In 2015, Ellis wrote and illustrated her first solo children's book, Home, which explores different types of domiciles around the world, underwater, and in space. The book has been criticized for the manner in which it glosses over colonization and the stereotyping of various ethnicities.

Ellis' second solo children's book, Du Iz Tak?, published in 2016, is written entirely in an invented "bug language". The book received a Caldecott Honor Award (2017) and an E. B. White Read Aloud Award (2017).

In 2016, Ellis collaborated with Portland-based wallpaper studio Juju Papers on a wallpaper design titled Barn Owls and Hollyhocks. The design was inspired by Ellis' move to a small barn outside of Portland.

Ellis created the cover and interior illustrations for Meloy's 2017 middle grade book The Whiz Mob and the Grenadine Kid, published by HarperCollins.

Ellis created illustrations for Susan Cooper's The Shortest Day, published in October 2019.
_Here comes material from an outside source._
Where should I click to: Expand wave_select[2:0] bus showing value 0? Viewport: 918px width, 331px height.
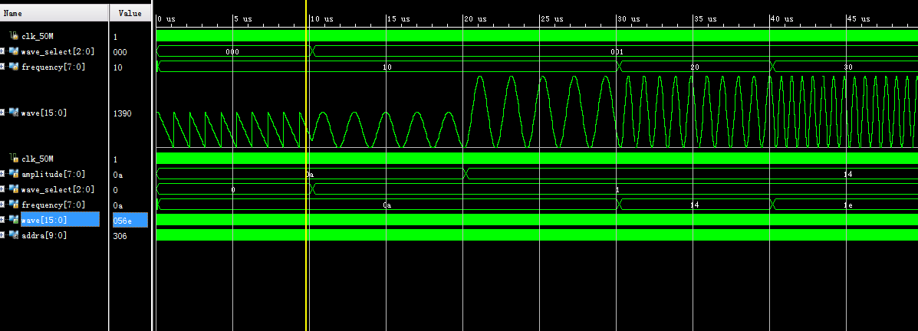3,189
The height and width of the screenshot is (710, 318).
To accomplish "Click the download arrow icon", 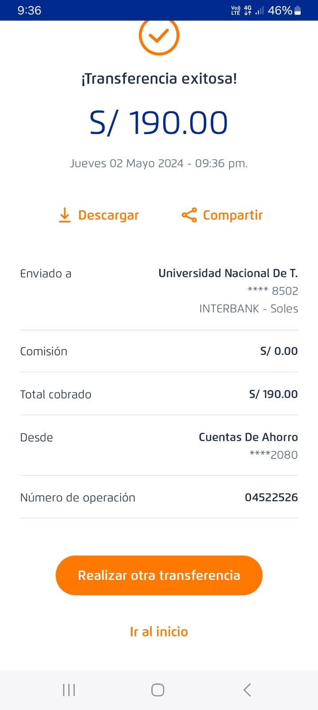I will [65, 215].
Carson Ellis is also an editorial illustrator and fine artist, having worked for The New York Times, The New Yorker, and Poetry.

===Wildwood Chronicles===
The Wildwood Chronicles, illustrated by Ellis and written by her husband, musician Colin Meloy, was a bestselling series for middle-grade readers. When creating illustrations for the series, Ellis was inspired by Pauline Baynes, illustrator of The Chronicles of Narnia, as well as drawings in The Wind in the Willows.

==List of works==

===As author and illustrator===
- Home (Candlewick Press, 24 February 2015)
- Du Iz Tak? (Candlewick Press, 18 October 2016)
- In the Half Room (Candlewick Press, 13 October, 2020)

===As illustrator only===

==== Series ====
- The Mysterious Benedict Society series, written by Trenton Lee Stewart (Little, Brown)
  - The Mysterious Benedict Society (1 April 2008)
- The Wildwood Chronicles series, written by Colin Meloy (Balzer + Bray, a HarperCollins imprint)
  - Wildwood (30 August 2011)
  - Under Wildwood (25 September 2012)
  - Wildwood Imperium (4 February 2014)

==== Standalones ====
- The Composer Is Dead, written by Lemony Snicket (HarperCollins, 3 March 2009)
- The Beautiful Stories of Life, written by Cynthia Rylant (Harcourt Children's, 4 May 2009)
- Stagecoach Sal, written by Deborah Hopkinson (Hyperion, 4 September 2009)
- Dillweed's Revenge, written by Florence Parry Heide (Houghton Mifflin Harcourt, 6 September 2010)
- Illimat, board game created by Keith Baker and The Decemberists (2017)
- The Shortest Day, written by Susan Cooper (Candlewick Press, 22 October, 2019)
- What Is Love?, written by Mac Barnett (Chronicle Books, 2021)

==Personal life==
Carson Ellis is Jewish. She is married to Decemberists singer Colin Meloy, whom she met in college while designing posters for his alt-country band Tarkio. She and Meloy have two children, Henry "Hank" Meloy and Milo Cannonball Meloy. Both parents have spoken about their son Hank's diagnosis with Asperger's syndrome.

She lives on a farm outside Portland, Oregon with her family.